▶ Collected data entries:
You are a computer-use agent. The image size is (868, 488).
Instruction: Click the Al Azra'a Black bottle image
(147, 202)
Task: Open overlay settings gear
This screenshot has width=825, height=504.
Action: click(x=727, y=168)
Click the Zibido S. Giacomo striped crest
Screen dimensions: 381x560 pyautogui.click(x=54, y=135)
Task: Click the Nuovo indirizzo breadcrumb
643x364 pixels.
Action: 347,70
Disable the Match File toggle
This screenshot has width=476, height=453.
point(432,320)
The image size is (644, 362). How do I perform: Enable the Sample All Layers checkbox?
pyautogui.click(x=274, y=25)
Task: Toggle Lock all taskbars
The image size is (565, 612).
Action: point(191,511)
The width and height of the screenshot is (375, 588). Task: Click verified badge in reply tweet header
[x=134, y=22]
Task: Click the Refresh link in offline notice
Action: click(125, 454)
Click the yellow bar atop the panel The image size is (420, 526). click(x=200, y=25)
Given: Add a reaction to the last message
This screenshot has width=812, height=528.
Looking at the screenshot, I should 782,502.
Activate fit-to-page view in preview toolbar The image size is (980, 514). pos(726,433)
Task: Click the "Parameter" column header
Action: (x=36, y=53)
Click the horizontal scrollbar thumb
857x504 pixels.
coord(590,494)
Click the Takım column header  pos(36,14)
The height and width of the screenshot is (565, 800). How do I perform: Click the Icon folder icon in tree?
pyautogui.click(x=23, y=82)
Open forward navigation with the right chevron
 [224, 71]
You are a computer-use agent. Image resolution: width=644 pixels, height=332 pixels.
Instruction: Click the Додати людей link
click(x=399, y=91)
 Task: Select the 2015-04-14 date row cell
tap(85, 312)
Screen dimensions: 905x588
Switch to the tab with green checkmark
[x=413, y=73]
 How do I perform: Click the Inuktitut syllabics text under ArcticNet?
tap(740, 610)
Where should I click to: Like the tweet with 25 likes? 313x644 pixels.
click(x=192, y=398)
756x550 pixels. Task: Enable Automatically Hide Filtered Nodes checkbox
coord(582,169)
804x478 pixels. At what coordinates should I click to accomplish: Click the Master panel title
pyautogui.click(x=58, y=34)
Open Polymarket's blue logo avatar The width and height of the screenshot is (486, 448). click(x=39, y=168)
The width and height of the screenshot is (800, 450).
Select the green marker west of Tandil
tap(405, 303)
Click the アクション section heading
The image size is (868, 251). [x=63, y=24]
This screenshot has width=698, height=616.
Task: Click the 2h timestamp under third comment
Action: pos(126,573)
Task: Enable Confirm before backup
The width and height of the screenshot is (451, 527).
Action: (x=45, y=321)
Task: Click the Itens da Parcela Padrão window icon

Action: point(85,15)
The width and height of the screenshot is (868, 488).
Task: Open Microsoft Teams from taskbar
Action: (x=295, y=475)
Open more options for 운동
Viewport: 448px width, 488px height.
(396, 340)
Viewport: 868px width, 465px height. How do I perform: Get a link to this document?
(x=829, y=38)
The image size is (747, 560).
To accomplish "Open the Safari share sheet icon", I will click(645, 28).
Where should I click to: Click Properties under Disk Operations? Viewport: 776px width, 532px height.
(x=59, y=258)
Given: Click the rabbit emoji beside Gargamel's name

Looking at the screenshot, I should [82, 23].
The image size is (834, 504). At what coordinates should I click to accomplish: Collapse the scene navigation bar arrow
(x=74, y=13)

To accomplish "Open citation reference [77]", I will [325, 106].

▶ EXERCISE REQUIREMENTS:
Take every line above that includes "agent" and list it.

▶ FINISHED EXERCISE:
You are a computer-use agent. The image size is (868, 488).
You are a computer-use agent. Image resolution: width=644 pixels, height=332 pixels.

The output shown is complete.